Penny Dreadful showrunner John Logan says everything comes 'crashing together' in season finale
Penny Dreadful’s second season draws to a close on Sunday, and it’s not going out with a whimper. After converging on the home of powerful witch Evelyn Poole (Helen McCrory) to save Sir Malcolm (Timothy Dalton) in the penultimate episode, our heroes’ rescue mission has hit a few snags — like the devil himself. As werewolf Ethan (Josh Hartnett) contends with the full moon, Vanessa (Eva Green) faces the devil in her own guise. EW caught up with showrunner John Logan, who writes every episode of the gothic horror, to get his view on the season so far and talk about what lies ahead. (Check back after the finale airs for his complete thoughts. UPDATE: Read Logan’s postmortem interview here.)
“I’m exceptionally proud of the season finale,” says Logan, “because I do think it delivers something very surprising.” Far be it from us to spoil that surprise just yet, but Logan does tease this: “A lot of characters and a lot of plot strands are in function in season 2, and in the finale, they all come together — sort of come crashing together — and in a way, the family that we built so carefully over two seasons is really challenged and begins to fracture in what I think are interesting ways.”
Some of those fractures might be self-induced. Though Penny Dreadful isn’t lacking for vampires and resurrected creatures, Logan says that the real monster is the reality “that all of us are flawed, and you can either embrace your flaws and let them empower you, or you can let them cripple you.”
That’s certainly the monster Vanessa faced in the third episode of the season, which explored her past with the Cut-Wife (Patti LuPone).

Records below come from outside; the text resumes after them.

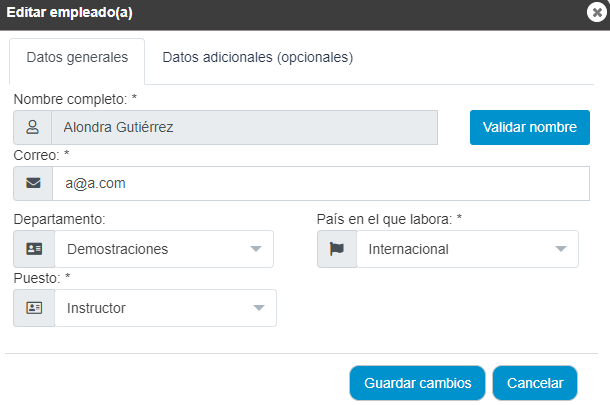This screenshot has height=405, width=610.
Task: Click the ID card icon beside Departamento
Action: tap(34, 249)
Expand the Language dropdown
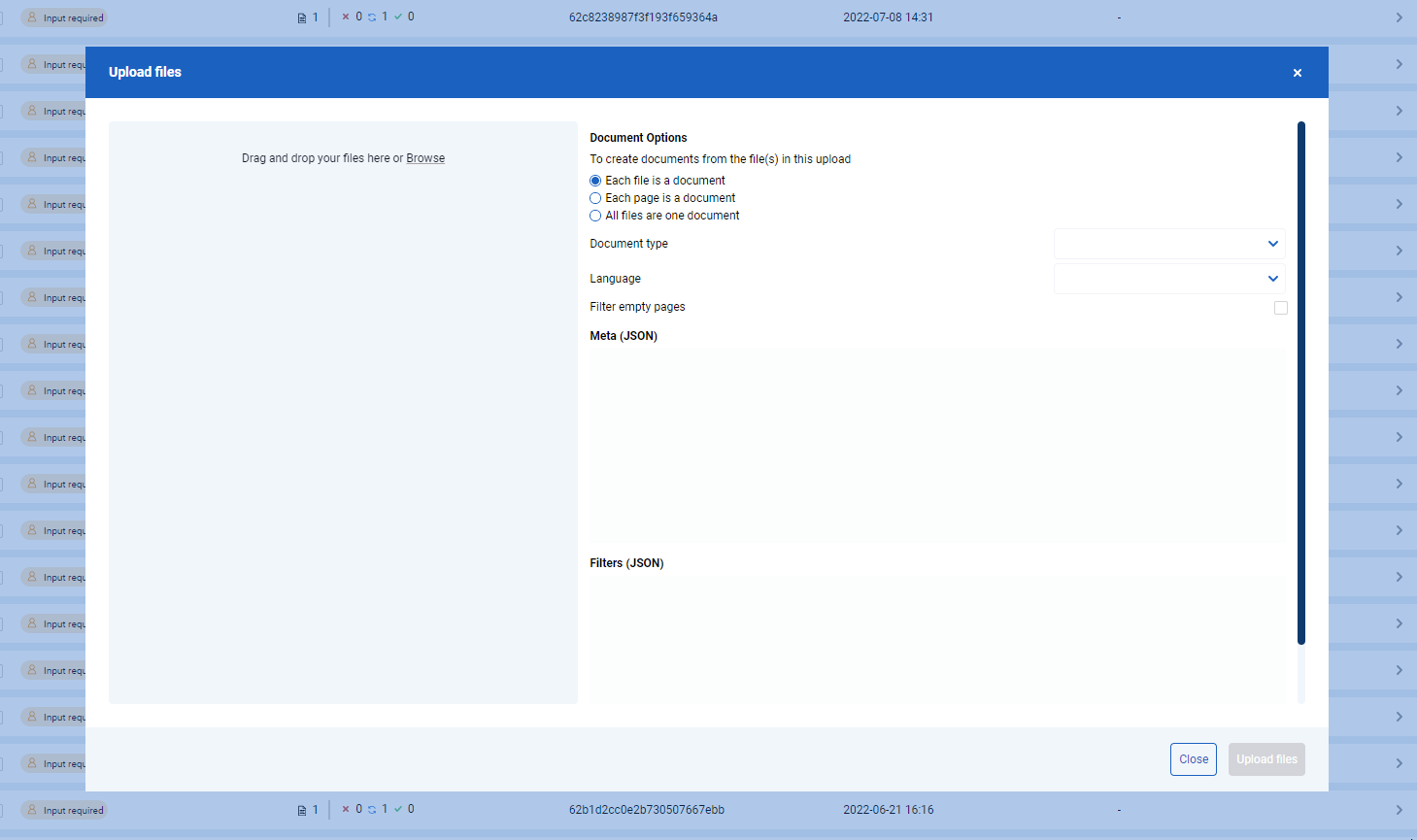Screen dimensions: 1417x840 coord(1169,279)
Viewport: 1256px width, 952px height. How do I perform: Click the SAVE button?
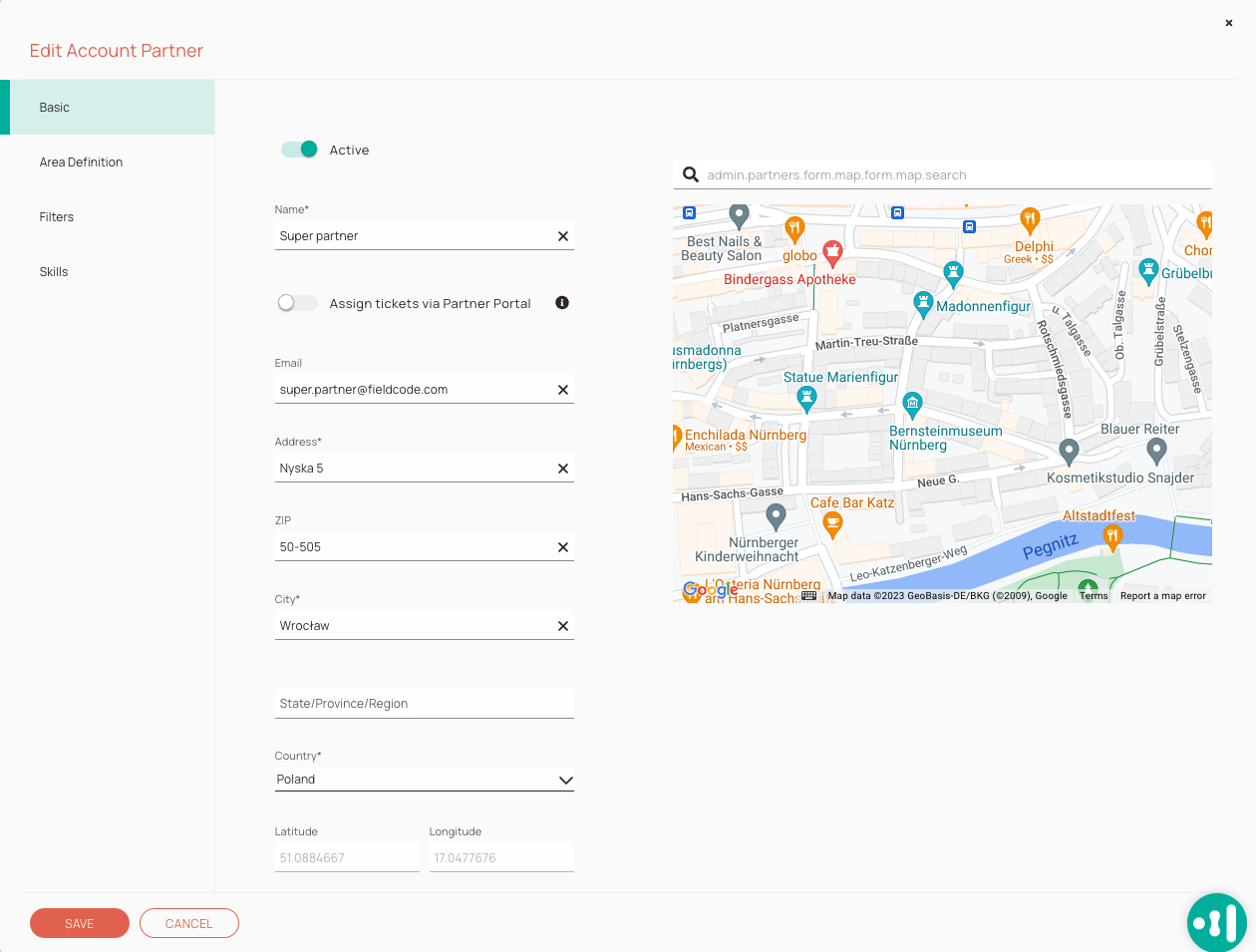point(79,923)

Logan points to the episode as a highlight for him: “It was such an intense episode, because it was really almost just those two actors [Green and LuPone] for an hour, and it relied on the text; it relied on their performance; it relied on a sensitive director.”
Despite the intensity of that story, Logan also enjoyed the opportunity to shake up the tone from week to week. Compared to the first season, he says, “I was more confident writing lighter moments for the characters, and the actors were more confident embracing those, so I think in the second season we were more romantic—we were certainly more musical, more choreographic—and funnier.”
“There’s only so much melancholy brooding you can do in Victorian fog.”
The season 2 finale of Penny Dreadful airs Sunday, July 5 on Showtime.